_Text under study_
BEGIN

Airway inflammation following exposure to diesel exhaust: a study of time kinetics using induced sputum.

The adverse health effects of particulate matter pollution are of increasing concern. In a recent bronchoscopic study in healthy volunteers, pronounced airway inflammation was detected following exposure to diesel exhaust (DE). The present study was conducted in order to evaluate the time kinetics of the inflammatory response following exposure to DE using induced sputum from healthy volunteers. Fifteen healthy nonsmoking volunteers were exposed to DE particles with a 50% cut-off aerodynamic diameter of 10 microm 300 microg x m(-3) and air for 1 h on two separate occasions. Sputum induction with hypertonic saline was performed 6 and 24 h after each exposure. Analyses of sputum differential cell counts and soluble protein concentrations were performed. Six hours after exposure to DE, a significant increase was found in the percentage of sputum neutrophils (37.7 versus 26.2% p=0.002) together with increases in the concentrations of interleukin-6 (12.0 versus 6.3 pg x mL(-1), p=0.006) and methylhistamine (0.11 versus 0.12 microg x L(-1), p=0.024). Irrespective of exposure, a significant increase was found in the percentage of sputum neutrophils at 24 as compared to 6 h, indicating that the procedure of sputum induction itself may change the composition of sputum. This study demonstrates that exposure to diesel exhaust induces inflammatory response in healthy human airways, represented by an early increase in interleukin-6 and methylhistamine concentration and the percentage of neutrophils. Induced sputum provides a safe tool for the investigation of the inflammatory effects of diesel exhaust, but care must be taken when interpreting results from repeated sputum inductions.

END

Copy the abstract above on diesel exhaust and airway inflammation word for word, from its title to its final sentence.

_Excerpted data_

BEGIN

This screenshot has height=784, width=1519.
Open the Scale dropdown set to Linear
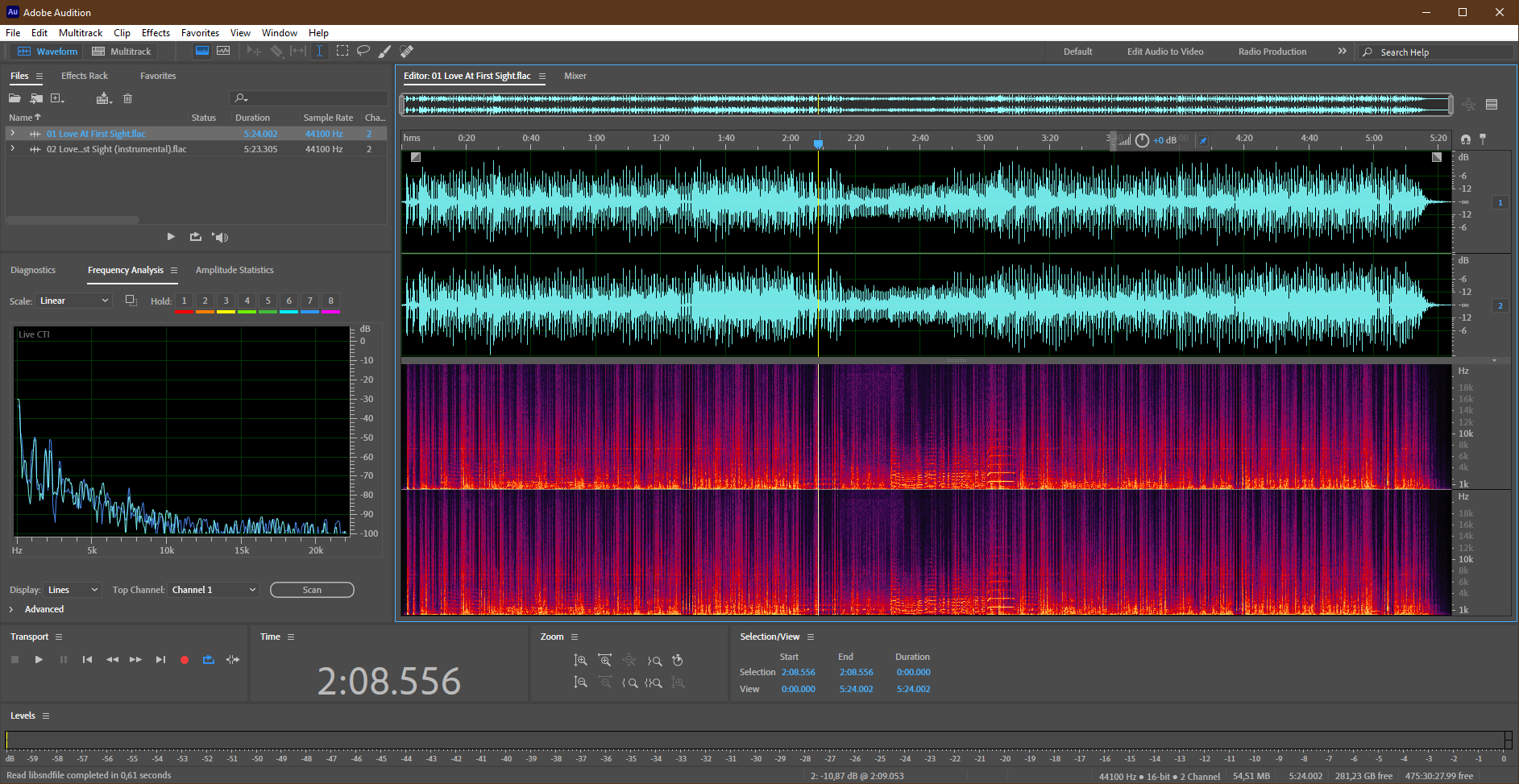(x=74, y=301)
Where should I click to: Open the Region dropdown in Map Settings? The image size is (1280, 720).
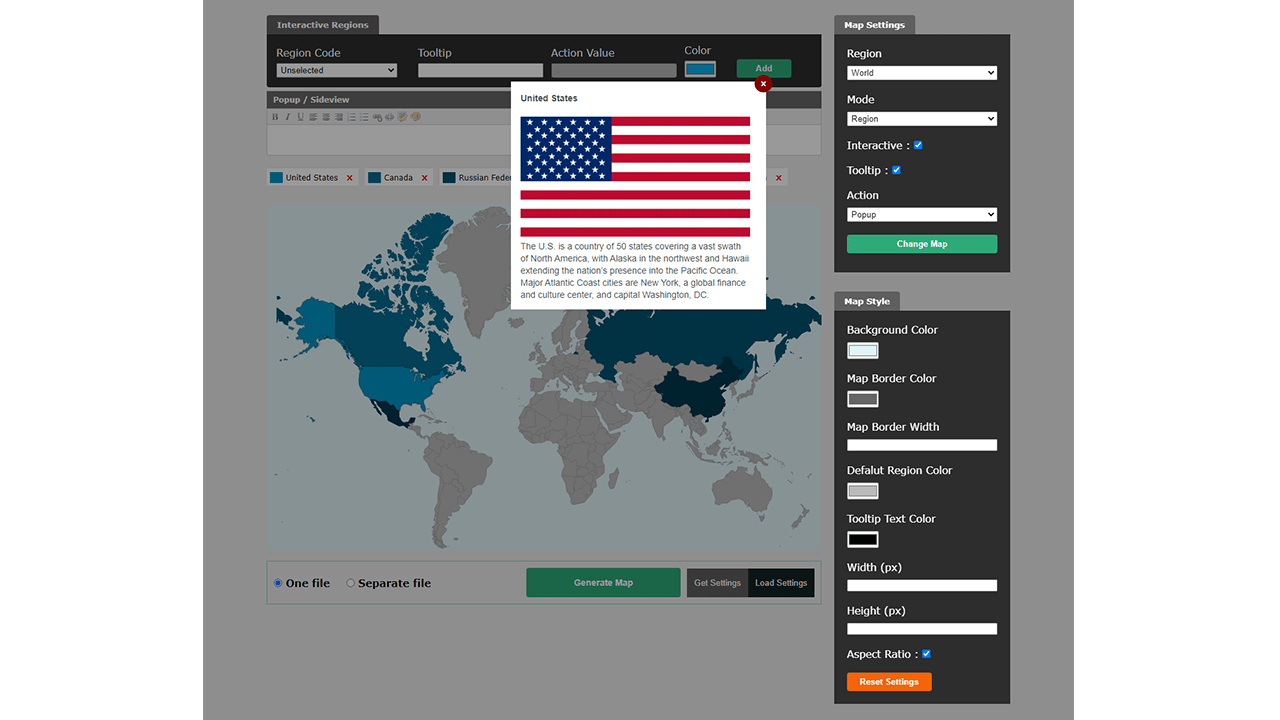point(921,72)
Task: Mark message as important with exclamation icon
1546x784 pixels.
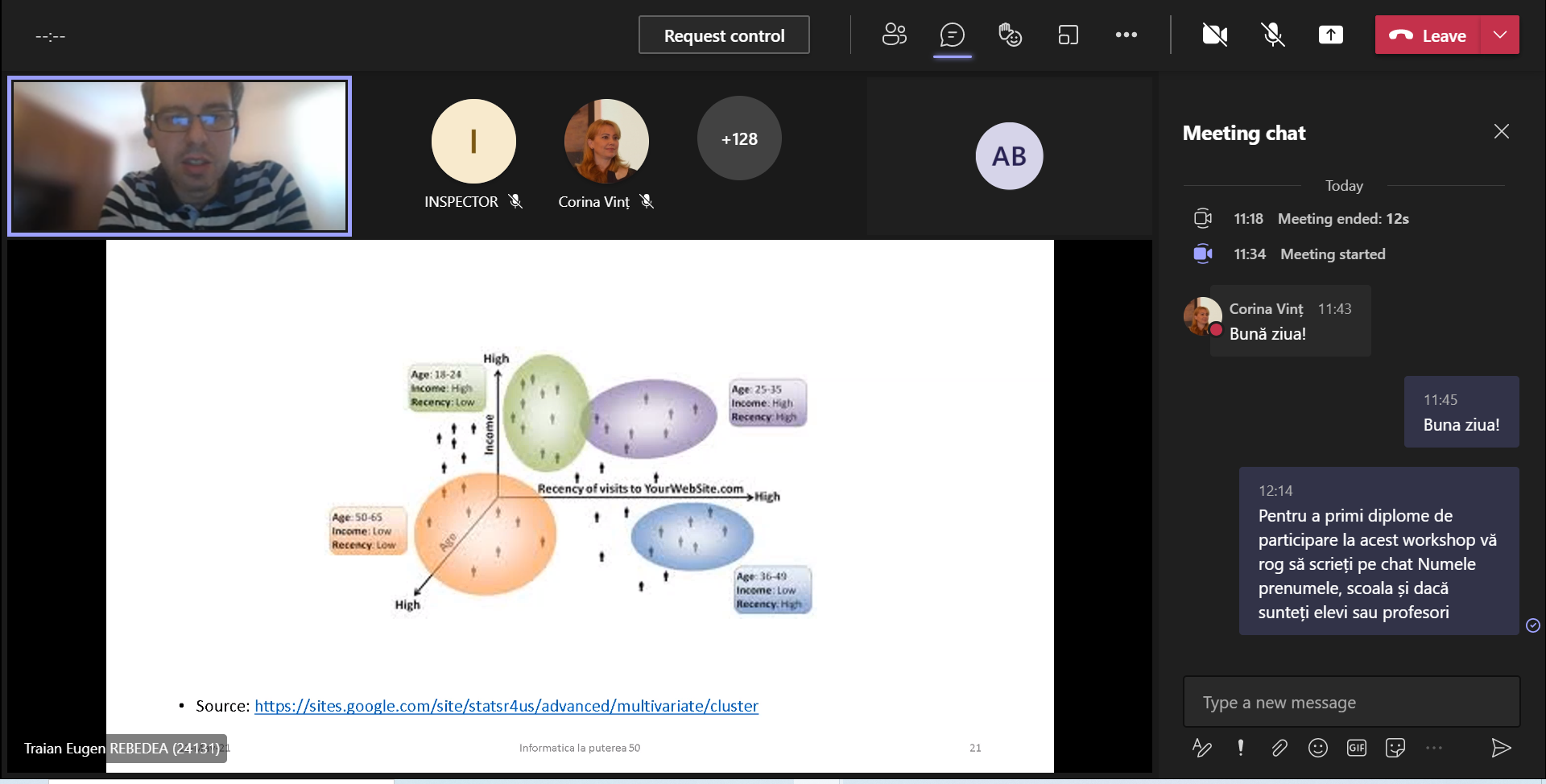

END

_Your solution_
Airway inflammation following exposure to diesel exhaust: a study of time kinetics using induced sputum.

The adverse health effects of particulate matter pollution are of increasing concern. In a recent bronchoscopic study in healthy volunteers, pronounced airway inflammation was detected following exposure to diesel exhaust (DE). The present study was conducted in order to evaluate the time kinetics of the inflammatory response following exposure to DE using induced sputum from healthy volunteers. Fifteen healthy nonsmoking volunteers were exposed to DE particles with a 50% cut-off aerodynamic diameter of 10 microm 300 microg x m(-3) and air for 1 h on two separate occasions. Sputum induction with hypertonic saline was performed 6 and 24 h after each exposure. Analyses of sputum differential cell counts and soluble protein concentrations were performed. Six hours after exposure to DE, a significant increase was found in the percentage of sputum neutrophils (37.7 versus 26.2% p=0.002) together with increases in the concentrations of interleukin-6 (12.0 versus 6.3 pg x mL(-1), p=0.006) and methylhistamine (0.11 versus 0.12 microg x L(-1), p=0.024). Irrespective of exposure, a significant increase was found in the percentage of sputum neutrophils at 24 as compared to 6 h, indicating that the procedure of sputum induction itself may change the composition of sputum. This study demonstrates that exposure to diesel exhaust induces inflammatory response in healthy human airways, represented by an early increase in interleukin-6 and methylhistamine concentration and the percentage of neutrophils. Induced sputum provides a safe tool for the investigation of the inflammatory effects of diesel exhaust, but care must be taken when interpreting results from repeated sputum inductions.